EXERCISE REQUIREMENTS:
a: Does the 2022 TV list support each statement? (i) Episodes five and six of The Book of Boba Fett were the best of its season. (ii) Star Wars: Tales of the Jedi was made up of eight shorts. (iii) James Gunn directed Werewolf by Night. Answer yes or no for each, and quote the deciding words.
b: Return the passage of the 2022 TV list starting at "Honorable Mention: Star" and ending at "true TV series.", with no changes.

QUOTED PASSAGE:
Superhero Hype’s Top 10 TV Series of 2022

It’s time to take a look back at the past 12 months within the world of television and streaming. As with our list of the best movies of the year, Superhero Hype’s Top 10 TV series of 2022 is dedicated only to the shows that fall within the realm of superheroes, comics, sci-fi, and fantasy. So while Better Call Saul was a great series, don’t expect to see shows like that on this list.

Unlike the early parts of this century, there are so many genre options to choose from that it can be overwhelming. That’s a major issue in the streaming age. Regardless, it’s hard to get too upset with that when it gave us another unforgettable year of shows to enjoy.

Honorable Mention: The Mandalorian 2.5

The Book of Boba Fett fell short in part because fans wanted more of the badass Boba Fett from The Mandalorian season 2. And for the most part, that’s not what we got. Also, the Vespa Gang is pretty widely regarded as a major misstep in the series. However, episodes five and six largely pushed Boba out of his own show and put the spotlight back on Mando. Those two episodes were by far the best installments of the season, and on par with The Mandalorian.

Episode six even delivered some surprising cameos and a long-awaited return. But the biggest shock was that Bryce Dallas Howard and Dave Filoni out-directed Robert Rodriguez on the series that was meant to be Rodriguez’s showcase. If the rest of Book of Boba Fett had been as good as these two episodes, it would have placed in our top five.

Honorable Mention: Star Wars: Tales of the Jedi

Filoni wrote all but one of the animated anthologies in Star Wars: Tales of the Jedi, and it was also a welcome return to the peak of Star Wars animation. Through six shorts, the series followed the rise of Ahsoka Tano (Ashley Eckstein) and the fall of Count Dooku (Corey Burton). It felt like missing chapters from The Clone Wars rather than a true standalone. But we can’t argue with quality like this. It just wasn’t long enough to count as a true TV series.

Honorable Mention: Marvel Special Presentations

Some of the best Marvel stories of the year were told in under an hour. The Marvel Special Presentations, Werewolf by Night and The Guardians of the Galaxy Holiday Special, were a welcome change of pace. Composer-turned-director Michael Giacchino made Werewolf by Night a compelling throwback to classic horror flicks while exploring some previously unseen supernatural corners of the MCU. And James Gunn’s Guardians special was a fantastic homage to The Star Wars Holiday Special and a great reminder of why we love this team of misfits.

MATERIAL SUPPLIED:
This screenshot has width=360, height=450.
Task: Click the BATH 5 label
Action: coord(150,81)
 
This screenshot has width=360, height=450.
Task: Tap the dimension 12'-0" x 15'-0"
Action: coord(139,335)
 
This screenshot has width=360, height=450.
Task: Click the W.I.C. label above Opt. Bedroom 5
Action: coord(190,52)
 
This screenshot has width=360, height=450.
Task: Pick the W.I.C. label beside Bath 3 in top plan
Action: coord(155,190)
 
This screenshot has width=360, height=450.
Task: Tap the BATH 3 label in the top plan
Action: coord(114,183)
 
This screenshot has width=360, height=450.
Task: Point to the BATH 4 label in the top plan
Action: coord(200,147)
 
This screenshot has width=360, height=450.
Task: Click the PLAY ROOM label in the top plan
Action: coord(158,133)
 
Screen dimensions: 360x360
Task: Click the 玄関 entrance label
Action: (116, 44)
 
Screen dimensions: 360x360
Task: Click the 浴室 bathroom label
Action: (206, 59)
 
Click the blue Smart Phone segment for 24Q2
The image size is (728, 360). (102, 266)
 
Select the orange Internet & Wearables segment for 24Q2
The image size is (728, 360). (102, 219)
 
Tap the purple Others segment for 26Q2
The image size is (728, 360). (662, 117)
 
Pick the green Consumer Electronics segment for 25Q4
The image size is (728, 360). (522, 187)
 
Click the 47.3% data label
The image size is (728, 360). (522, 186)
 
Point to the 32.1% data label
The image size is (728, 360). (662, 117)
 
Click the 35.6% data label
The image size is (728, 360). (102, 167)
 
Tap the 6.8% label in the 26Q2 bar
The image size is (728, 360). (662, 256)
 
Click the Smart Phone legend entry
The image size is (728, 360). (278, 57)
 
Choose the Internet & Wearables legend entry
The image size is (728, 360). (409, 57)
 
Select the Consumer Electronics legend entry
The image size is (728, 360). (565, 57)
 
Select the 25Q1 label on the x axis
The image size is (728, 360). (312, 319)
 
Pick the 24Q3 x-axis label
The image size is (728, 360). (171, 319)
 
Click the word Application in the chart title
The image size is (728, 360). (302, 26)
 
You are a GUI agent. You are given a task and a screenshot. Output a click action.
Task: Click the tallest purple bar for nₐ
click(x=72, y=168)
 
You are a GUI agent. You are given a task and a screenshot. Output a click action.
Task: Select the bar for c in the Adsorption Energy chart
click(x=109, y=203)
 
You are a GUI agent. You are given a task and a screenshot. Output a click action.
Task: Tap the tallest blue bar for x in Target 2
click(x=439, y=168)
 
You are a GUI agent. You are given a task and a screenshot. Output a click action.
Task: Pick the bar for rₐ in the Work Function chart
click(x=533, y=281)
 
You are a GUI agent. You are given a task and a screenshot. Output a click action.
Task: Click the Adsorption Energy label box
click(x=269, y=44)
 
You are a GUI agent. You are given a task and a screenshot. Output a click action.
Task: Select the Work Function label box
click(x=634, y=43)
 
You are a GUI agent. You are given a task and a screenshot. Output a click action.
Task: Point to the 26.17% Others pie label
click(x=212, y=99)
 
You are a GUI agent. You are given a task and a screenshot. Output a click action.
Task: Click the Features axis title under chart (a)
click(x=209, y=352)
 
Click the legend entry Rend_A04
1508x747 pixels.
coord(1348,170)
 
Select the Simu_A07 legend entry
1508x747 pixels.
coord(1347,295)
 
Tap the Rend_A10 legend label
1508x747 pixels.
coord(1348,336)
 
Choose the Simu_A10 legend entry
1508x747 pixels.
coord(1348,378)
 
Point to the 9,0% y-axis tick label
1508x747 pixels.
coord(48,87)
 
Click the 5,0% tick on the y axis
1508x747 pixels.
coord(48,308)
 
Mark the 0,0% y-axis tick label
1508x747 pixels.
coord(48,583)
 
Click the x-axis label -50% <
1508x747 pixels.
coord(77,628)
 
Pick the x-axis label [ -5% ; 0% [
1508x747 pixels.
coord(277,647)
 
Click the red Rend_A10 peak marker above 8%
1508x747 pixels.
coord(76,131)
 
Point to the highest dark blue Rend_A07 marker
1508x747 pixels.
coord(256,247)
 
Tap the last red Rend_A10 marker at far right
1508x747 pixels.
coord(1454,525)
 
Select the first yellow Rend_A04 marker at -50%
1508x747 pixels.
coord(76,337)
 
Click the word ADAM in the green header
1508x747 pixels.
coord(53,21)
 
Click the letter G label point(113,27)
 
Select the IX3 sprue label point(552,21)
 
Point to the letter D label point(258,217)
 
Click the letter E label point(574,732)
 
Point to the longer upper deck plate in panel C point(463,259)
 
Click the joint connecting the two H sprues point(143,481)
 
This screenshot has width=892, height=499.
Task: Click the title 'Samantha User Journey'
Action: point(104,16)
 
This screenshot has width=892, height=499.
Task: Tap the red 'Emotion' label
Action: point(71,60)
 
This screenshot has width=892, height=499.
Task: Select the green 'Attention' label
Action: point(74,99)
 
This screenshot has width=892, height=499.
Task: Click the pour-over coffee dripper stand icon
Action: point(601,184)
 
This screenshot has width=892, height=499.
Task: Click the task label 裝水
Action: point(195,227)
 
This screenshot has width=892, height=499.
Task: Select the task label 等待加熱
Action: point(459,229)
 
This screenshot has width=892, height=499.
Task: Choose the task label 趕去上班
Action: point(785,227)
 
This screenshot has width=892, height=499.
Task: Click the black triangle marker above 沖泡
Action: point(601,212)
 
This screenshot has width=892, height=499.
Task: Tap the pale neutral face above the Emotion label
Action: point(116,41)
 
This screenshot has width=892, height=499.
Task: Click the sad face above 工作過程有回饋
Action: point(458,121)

SOLUTIONS BELOW:
a:
(i) Yes: "Those two episodes were by far the best installments of the season"
(ii) No: "Through six shorts, the series followed the rise of Ahsoka Tano (Ashley Eckstein) and the fall of Count Dooku (Corey Burton)."
(iii) No: "Composer-turned-director Michael Giacchino made Werewolf by Night a compelling throwback to classic horror flicks"

b:
Honorable Mention: Star Wars: Tales of the Jedi

Filoni wrote all but one of the animated anthologies in Star Wars: Tales of the Jedi, and it was also a welcome return to the peak of Star Wars animation. Through six shorts, the series followed the rise of Ahsoka Tano (Ashley Eckstein) and the fall of Count Dooku (Corey Burton). It felt like missing chapters from The Clone Wars rather than a true standalone. But we can’t argue with quality like this. It just wasn’t long enough to count as a true TV series.